No dia 8 de março, uma data que carrega a história das mulheres trabalhadoras de todo o mundo, o Observatório das Desigualdades traz uma reflexão sobre o trabalho doméstico não remunerado no Brasil. Partindo da crítica ao trabalho doméstico como uma atividade essencialmente feminina, este post busca analisar o modo desigual como ele é distribuído na sociedade (considerando as variáveis de gênero, raça e classe), o valor gerado por esse trabalho e possíveis caminhos para uma divisão mais justa. Ademais, é necessário reconhecer as relações de trabalho doméstico remunerado, com suas vulnerabilidades e desvalorização, apesar dos avanços na última década.

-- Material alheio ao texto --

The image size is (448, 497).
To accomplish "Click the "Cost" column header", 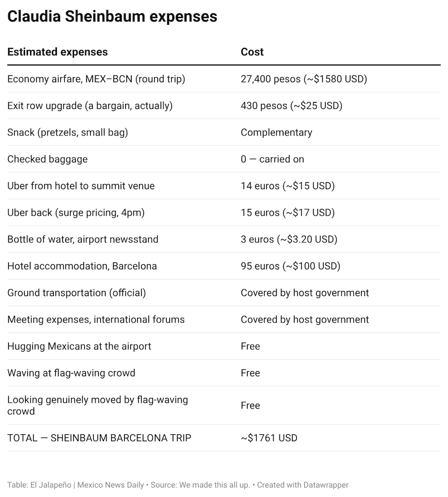I will [252, 52].
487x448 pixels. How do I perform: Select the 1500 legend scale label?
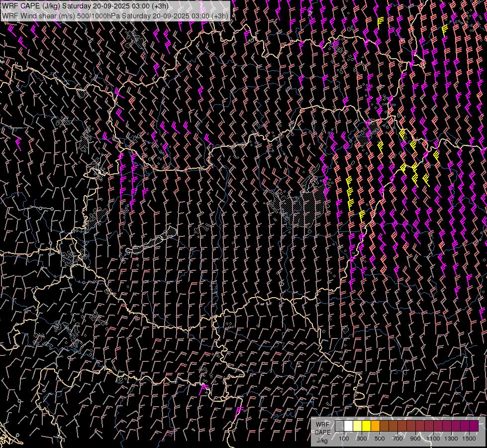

Tradicionalmente, as atividades domésticas e de cuidado são designadas às mulheres como algo natural, com base na ideia de que existe um destino condicionado biologicamente ou religiosamente ao sexo feminino que define as mulheres como seres do espaço privado/doméstico e do cuidado. Há mais de um século, as mulheres vêm combatendo essas ideias, como Simone de Beauvoir que argumenta que a posição assumida pela mulher na sociedade, a partir da diferenciação e hierarquização dos sexos, é um produto do conjunto da civilização. Nesse sentido, a autora explica como desde a infância os comportamentos femininos e o papel que a mulher deve assumir socialmente são moldados, obrigando, como uma das consequências desse processo, essa metade da humanidade a se responsabilizar pelo trabalho doméstico (BEAUVOIR, 1949). Em uma simples busca na internet por brinquedos infantis (imagens 1 e 2) é notável como essa divisão se impõe desde a infância: enquanto os brinquedos “de meninos” se relacionam à esfera produtiva e pública, como brincadeiras de automóveis, construção, esportes e tecnologia, os “de meninas” se relacionam às atividades domésticas e de cuidado, como bonecas, itens de cozinha e de beleza.

Imagem 1 – Busca por “brinquedos para meninos” no Google

Imagem 2 – Busca por “brinquedos para meninas” no Google

Essa separação entre o trabalho produtivo e o trabalho reprodutivo entre homens e mulheres, respectivamente, é chamada de divisão sexual do trabalho, que cria uma hierarquia em que o primeiro se sobrepõe ao segundo. Friedan (1963) denunciou os impactos de condenar as mulheres às ocupações de esposa e mãe tanto sobre sua saúde física e mental quanto sobre as possibilidades de conquistar a independência econômica em relação aos homens e a inserção no mercado de trabalho. De modo complementar, Federici (2019) entende o trabalho doméstico como a base do sistema fabril – além de sua importância para qualquer sistema de produção – que produz capital e é responsável pela reprodução da força de trabalho, tendo como sujeito a dona de casa trabalhadora. Dessa forma, para além da necessidade de permitir que as mulheres participem do chamado trabalho produtivo, o trabalho doméstico deve ser entendido como uma atividade de responsabilidade coletiva.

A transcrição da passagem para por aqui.